One last limitation of the RDMA is that, in its current version, it does not distinguish between different addictive substances. Although the theory aims at offering a template for interpreting virtually all types of substance dependence, yet the physiological and psychological effects of different drugs vary greatly (Wise & Robble, 2020). For example, evidence shows that withdrawal symptoms are more severe in the case of opioids and alcohol compared to cocaine and nicotine. Future research employing the RDMA should consider such forms of variability across substances.

Conclusions

In conclusion, this paper suggests that addiction can be fruitfully interpreted as a form of maladaptive referent-dependent evaluation. The contribution of this argument it twofold.
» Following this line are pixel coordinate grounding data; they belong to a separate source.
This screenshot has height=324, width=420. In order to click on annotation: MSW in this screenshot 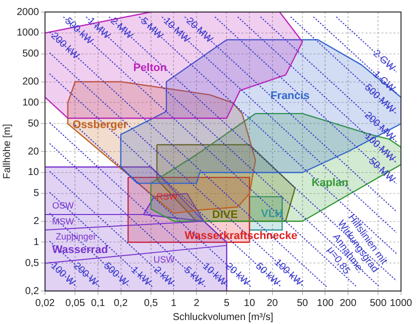, I will do `click(63, 221)`.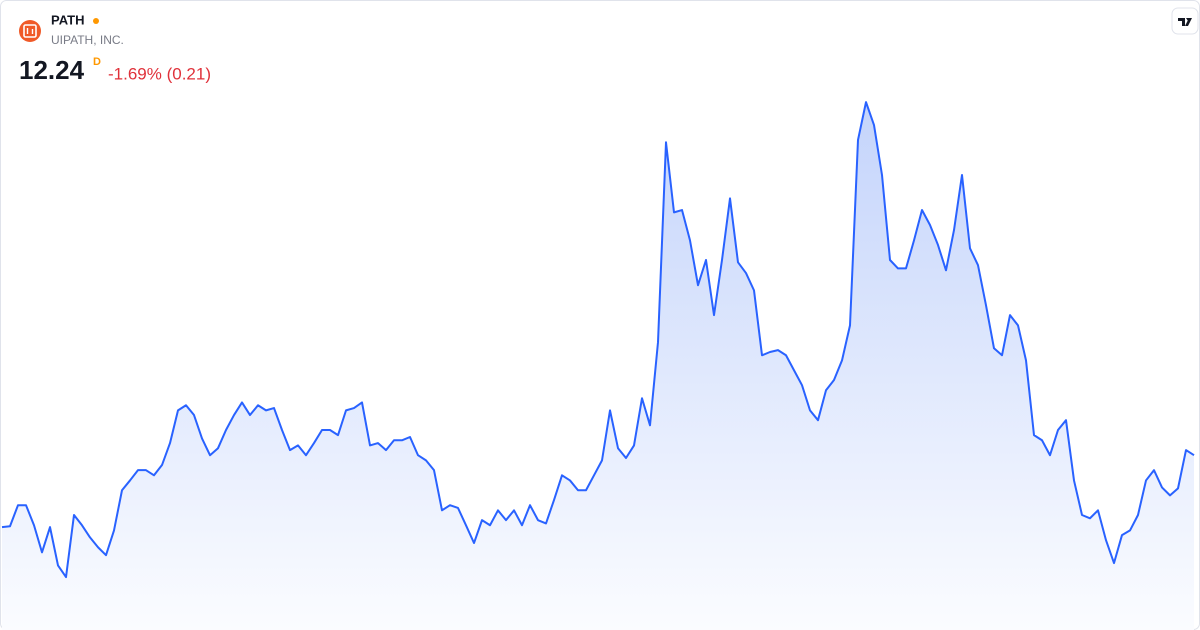 This screenshot has width=1200, height=630. I want to click on price-change: -1.69% (0.21), so click(160, 74). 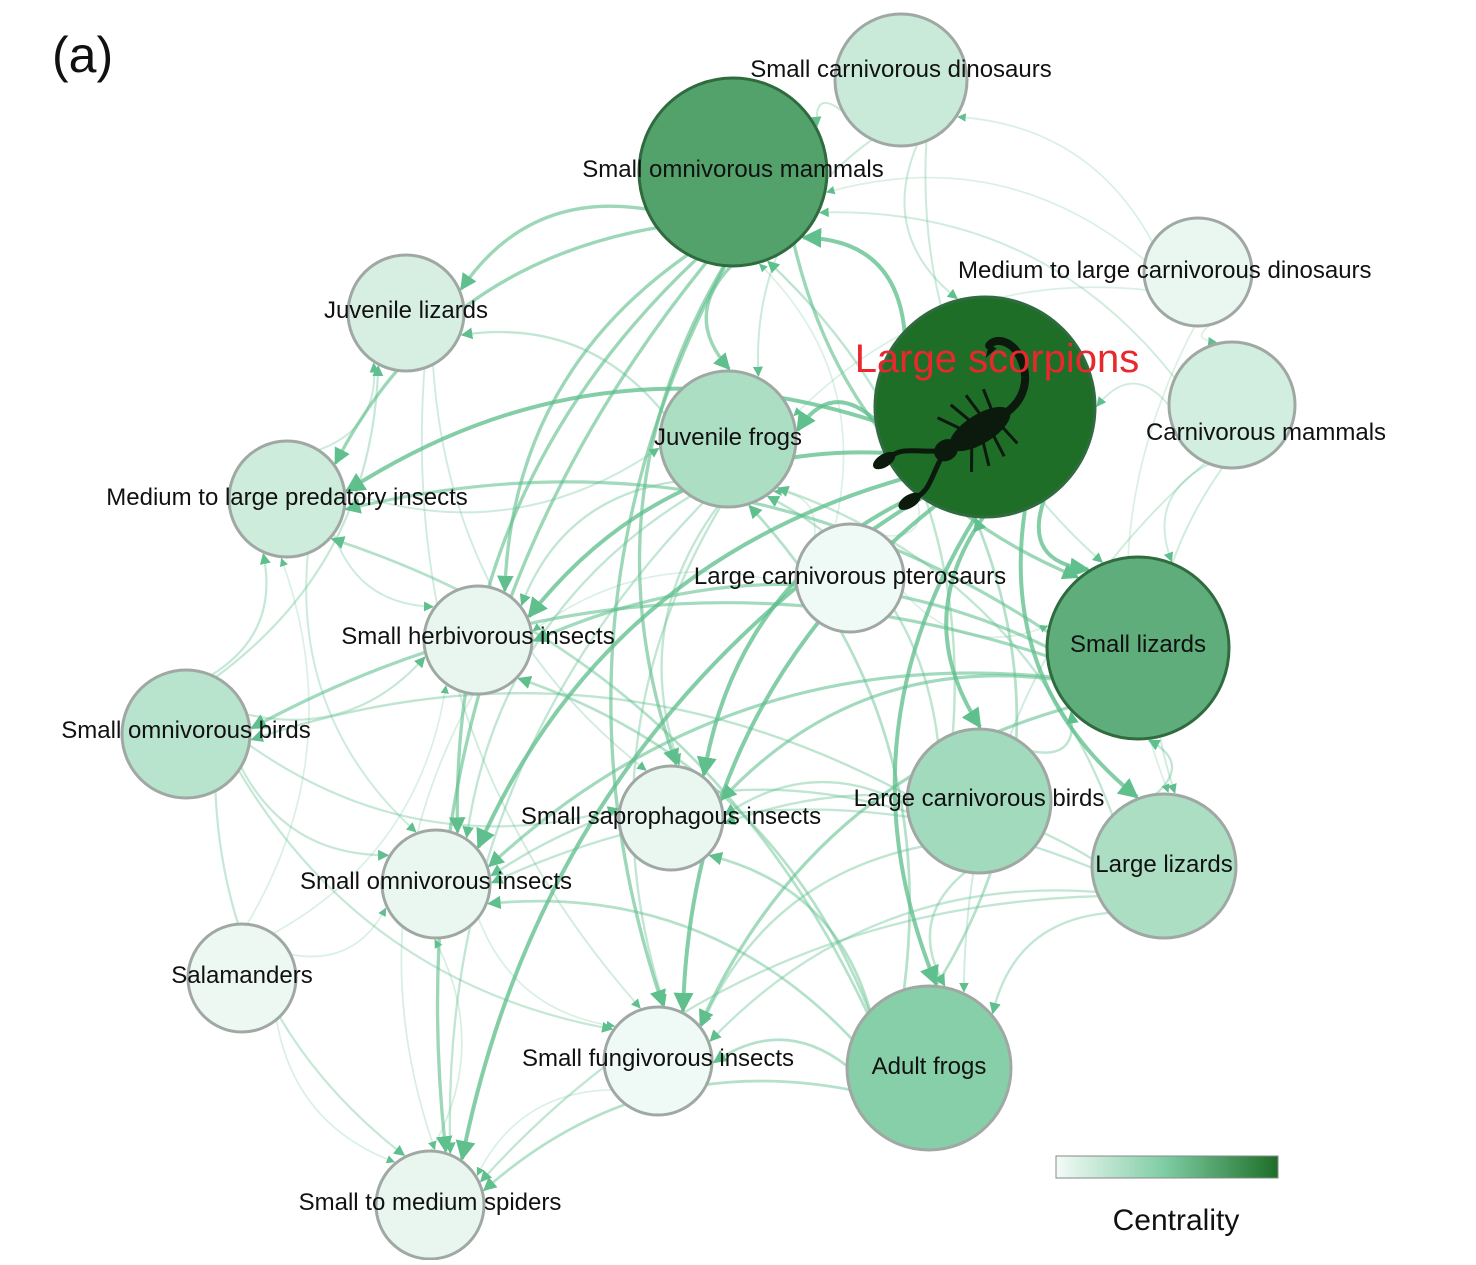 I want to click on node-carnivorous-mammals, so click(x=1232, y=405).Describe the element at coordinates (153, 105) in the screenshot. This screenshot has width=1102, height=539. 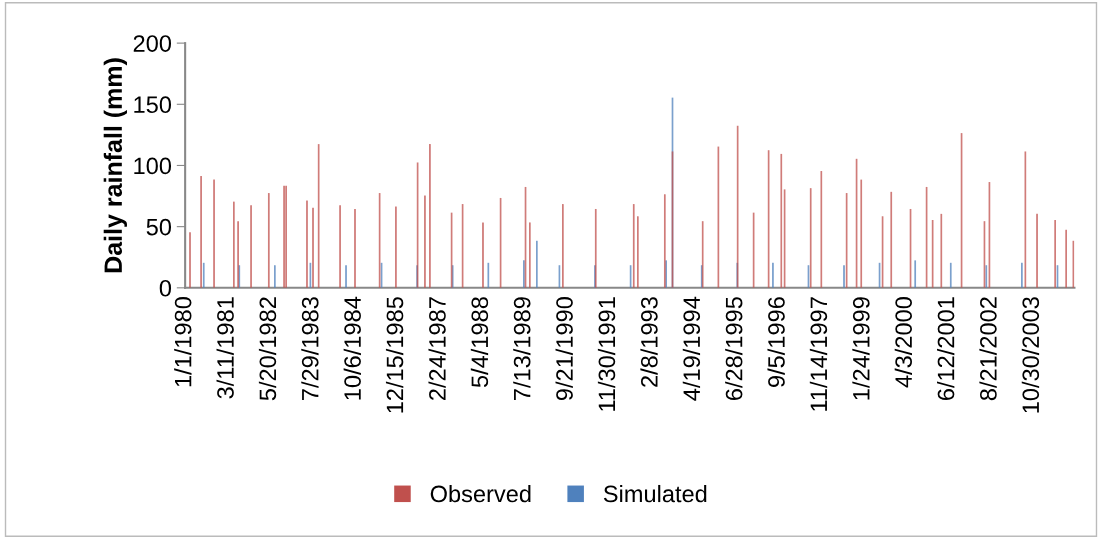
I see `y-tick-label: 150` at that location.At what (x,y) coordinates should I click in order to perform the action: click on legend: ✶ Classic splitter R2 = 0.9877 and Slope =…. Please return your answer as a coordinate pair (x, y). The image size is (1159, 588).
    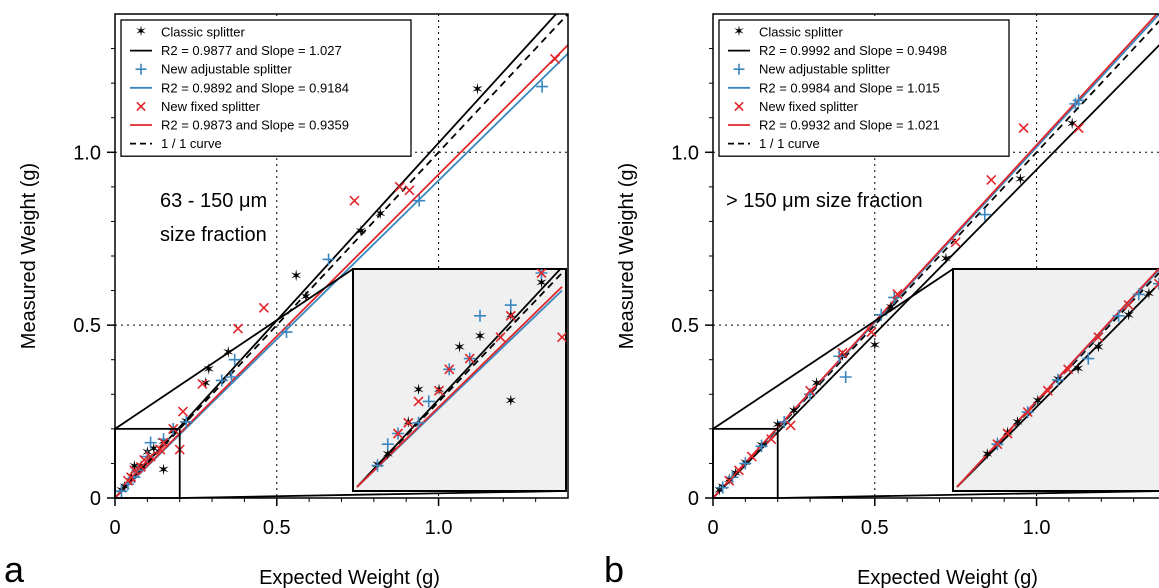
    Looking at the image, I should click on (266, 88). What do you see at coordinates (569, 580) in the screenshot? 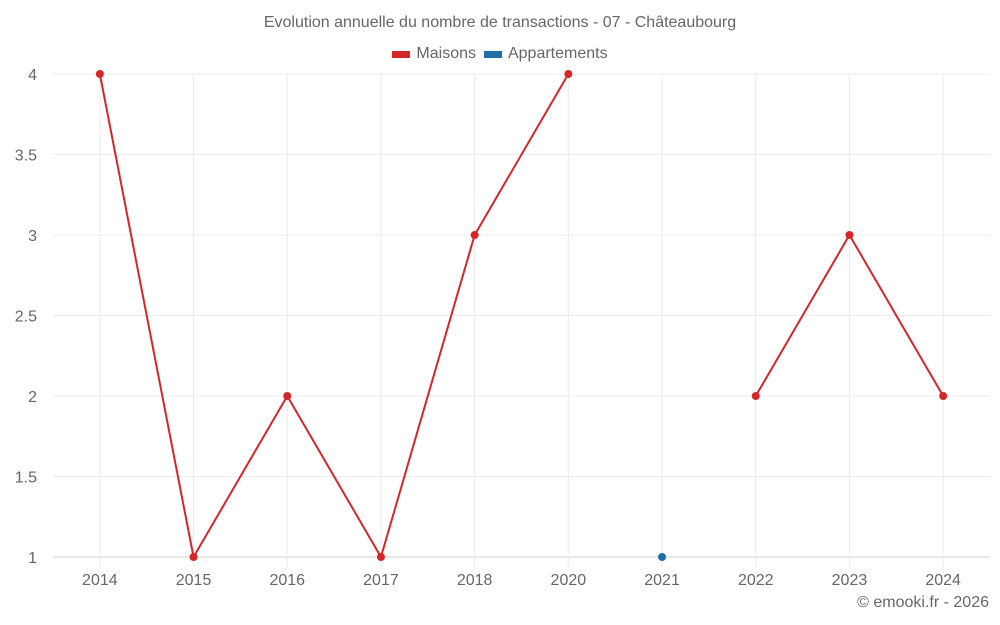
I see `x-tick-label: 2020` at bounding box center [569, 580].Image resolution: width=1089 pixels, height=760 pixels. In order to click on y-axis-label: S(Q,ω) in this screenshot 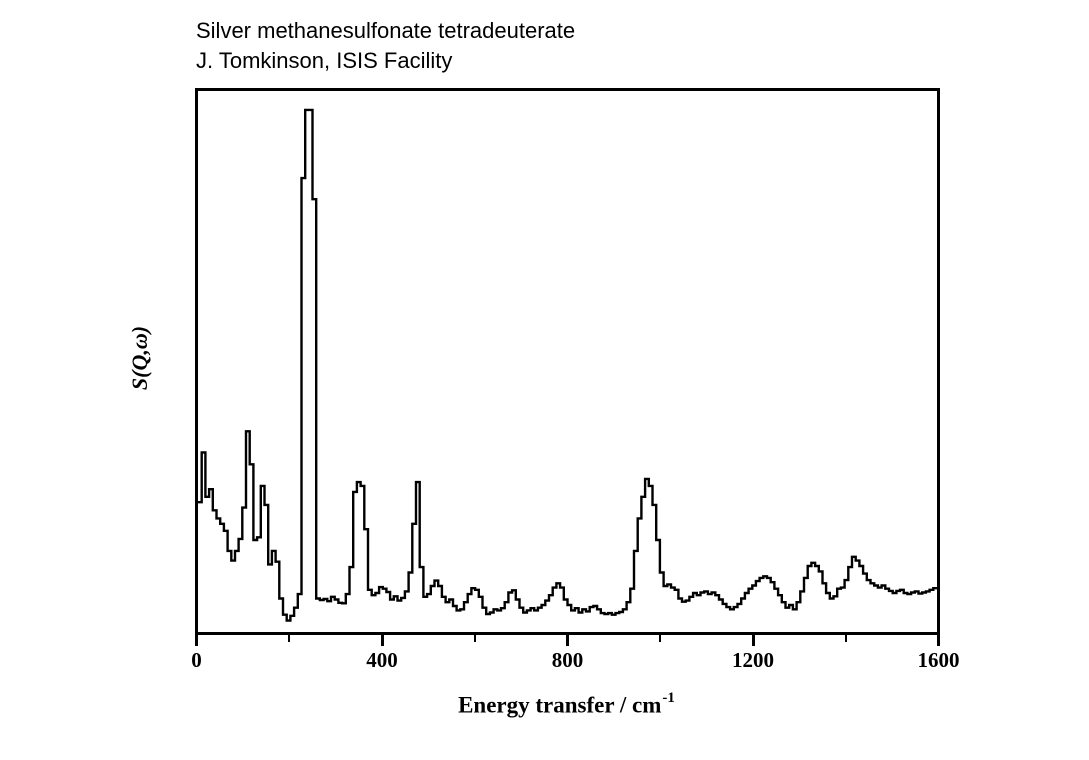, I will do `click(140, 358)`. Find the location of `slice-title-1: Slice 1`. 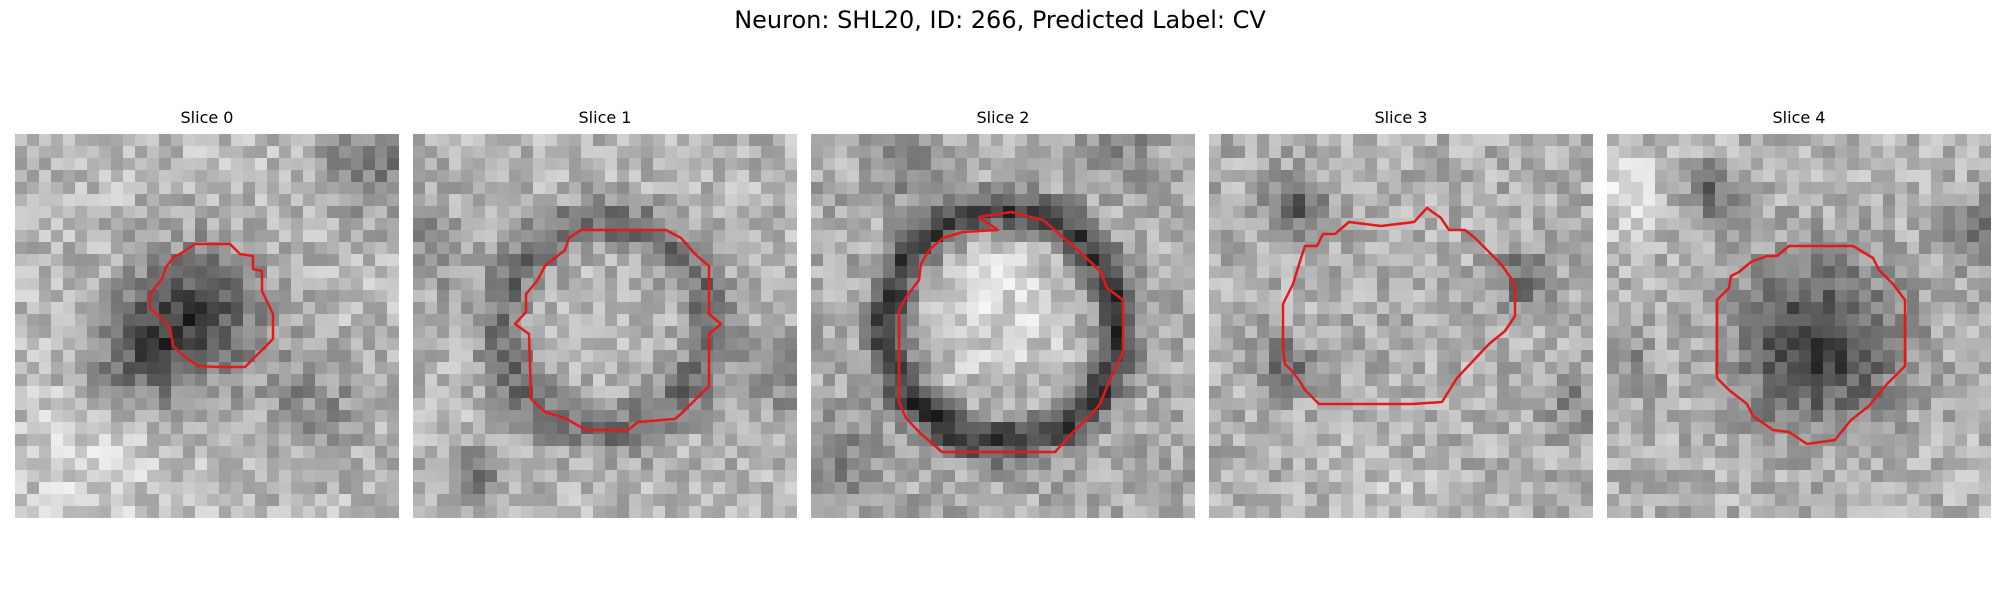

slice-title-1: Slice 1 is located at coordinates (605, 118).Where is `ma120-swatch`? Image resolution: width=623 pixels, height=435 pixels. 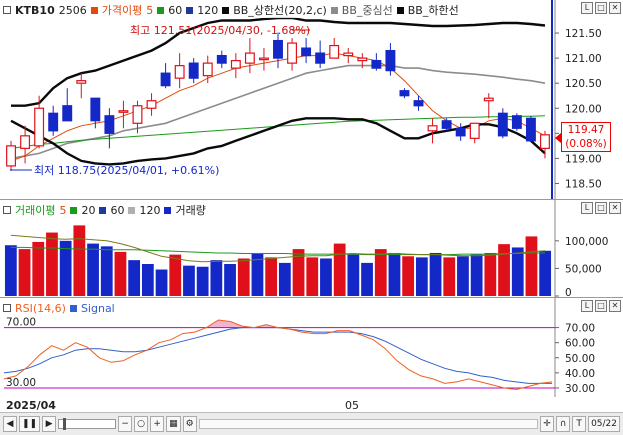
ma120-swatch is located at coordinates (190, 10). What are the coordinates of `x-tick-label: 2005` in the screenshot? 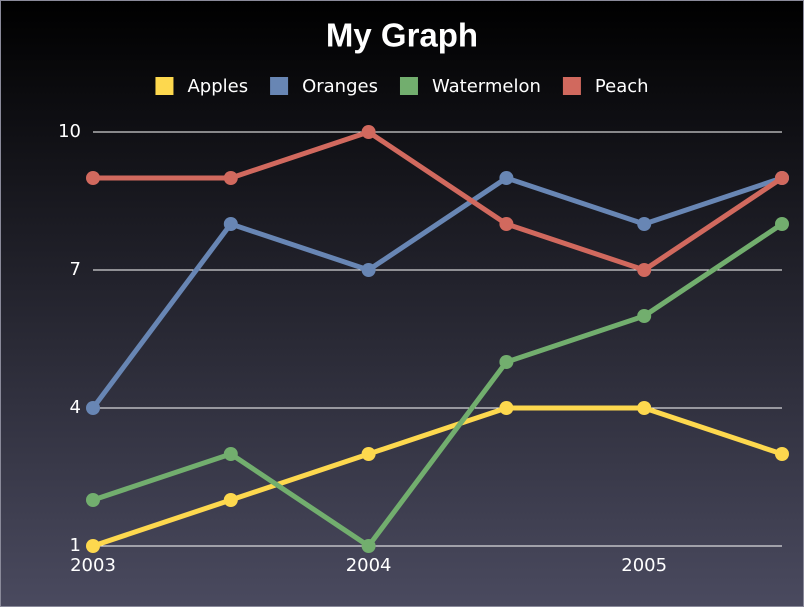 It's located at (644, 566).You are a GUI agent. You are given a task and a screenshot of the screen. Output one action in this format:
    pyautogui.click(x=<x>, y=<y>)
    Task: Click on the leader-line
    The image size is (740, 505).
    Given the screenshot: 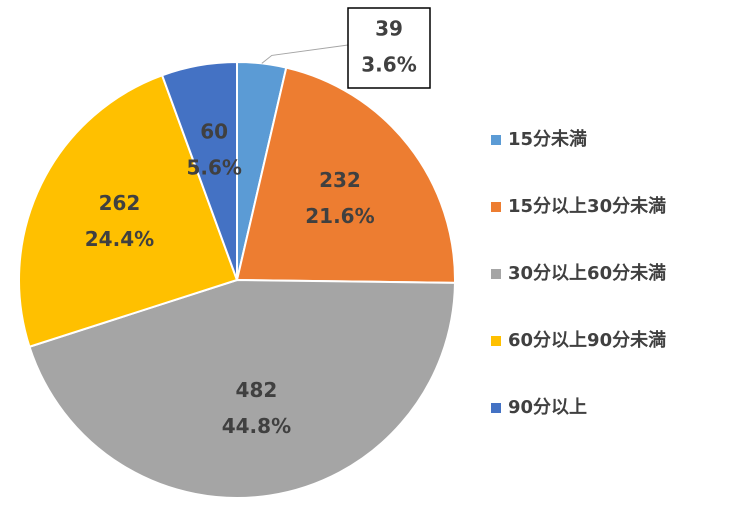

First, it offers a new perspective to look at the disorder, potentially fostering further theoretical work and inspiring empirical investigations. Second, it adds to recent work supporting the idea that referent-dependent evaluation theory might offer a general framework to interpret forms of psychopathology where disrupted affective and motivational processes are critical (Rigoli et al., 2021; Rigoli & Martinelli, 2021).